▸ **Objectif**: Recopiez ces lignes à l'identique, s'il vous plaît : commencez à la ligne qui contient « The height and » et arrêtez-vous après celle qui contient « Screen dimensions: 1310x690 ».

▸ **Enregistrements**:
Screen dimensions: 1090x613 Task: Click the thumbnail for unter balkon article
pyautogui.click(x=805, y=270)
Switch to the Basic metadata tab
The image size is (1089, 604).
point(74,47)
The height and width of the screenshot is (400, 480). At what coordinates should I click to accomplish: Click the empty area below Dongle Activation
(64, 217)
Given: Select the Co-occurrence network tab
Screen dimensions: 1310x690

* * *

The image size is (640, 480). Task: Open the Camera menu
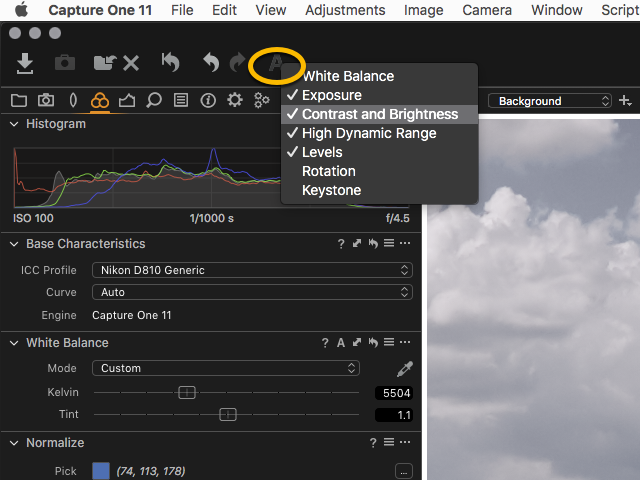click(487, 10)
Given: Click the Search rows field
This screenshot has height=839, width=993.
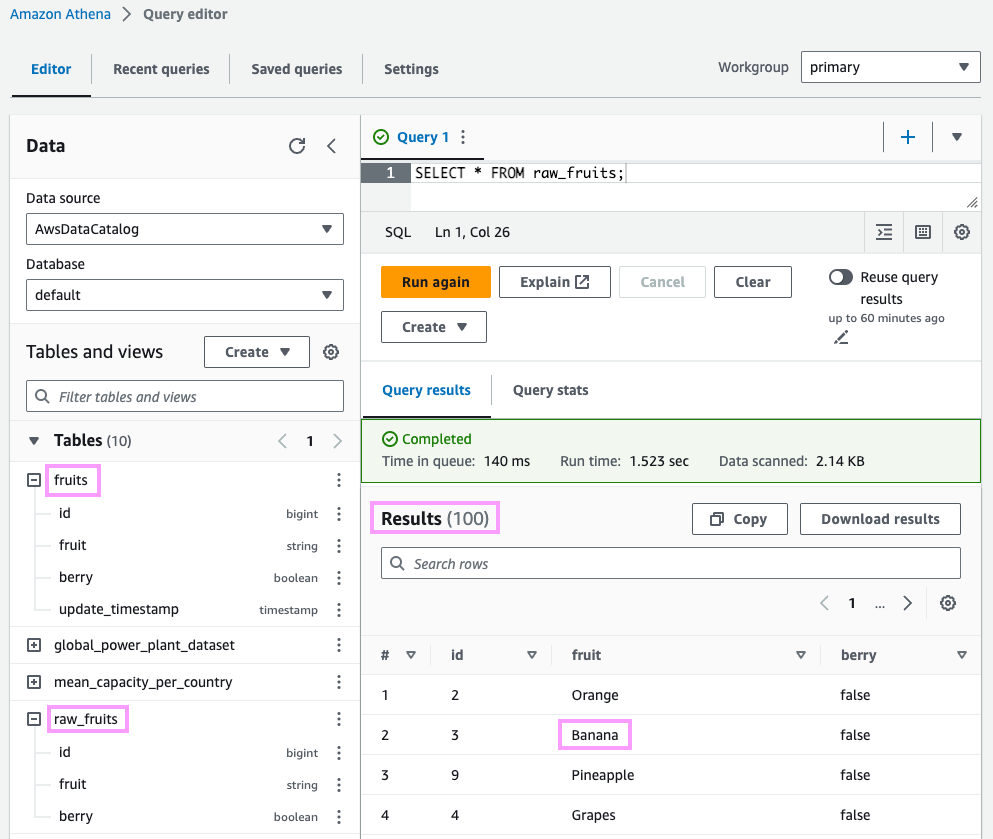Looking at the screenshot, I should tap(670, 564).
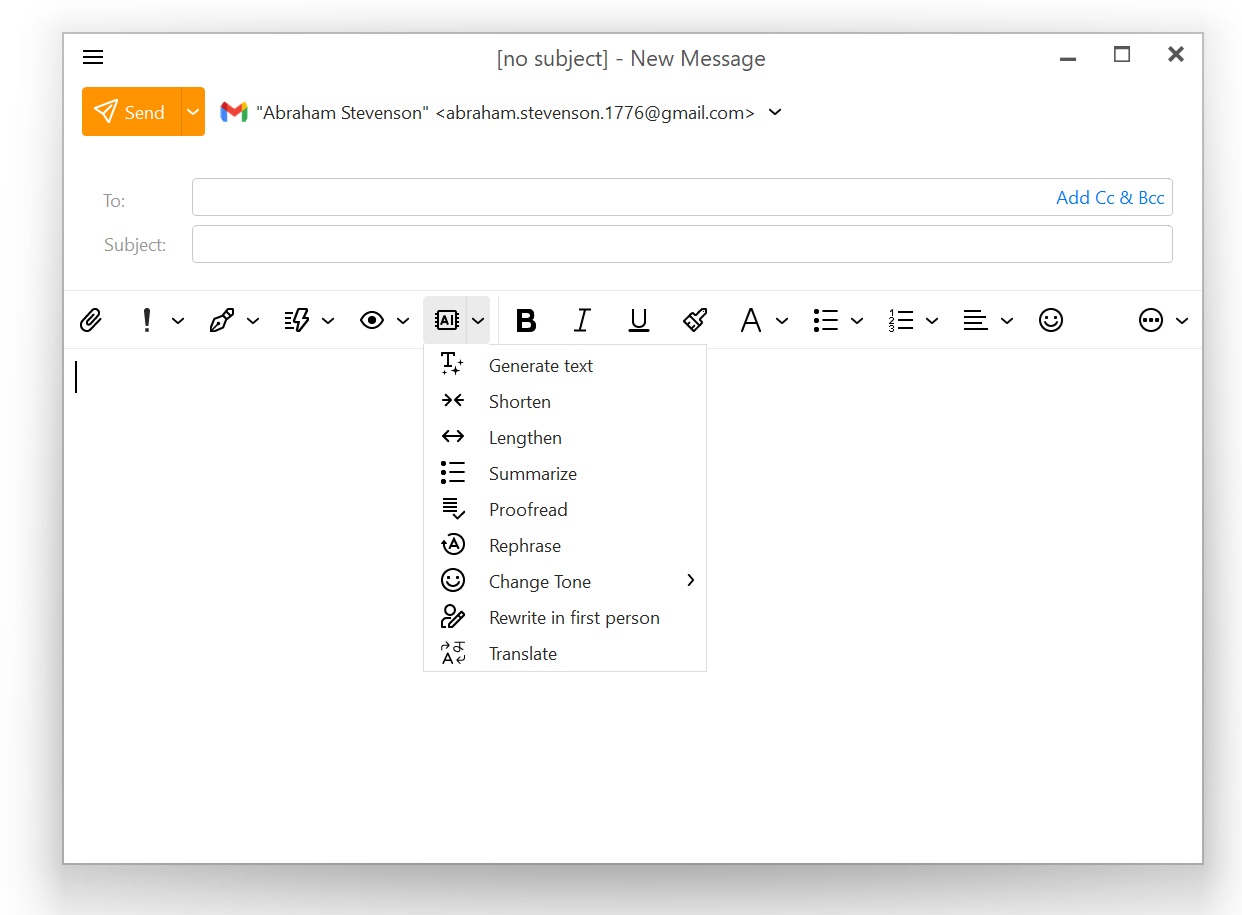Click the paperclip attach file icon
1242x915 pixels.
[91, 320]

▸ **Réponse correcte**:
The height and width of the screenshot is (400, 480). At what coordinates should I click to accomplish: Click the empty area below Dongle Activation
(64, 217)
Given: Select the Co-occurrence network tab
Screen dimensions: 1310x690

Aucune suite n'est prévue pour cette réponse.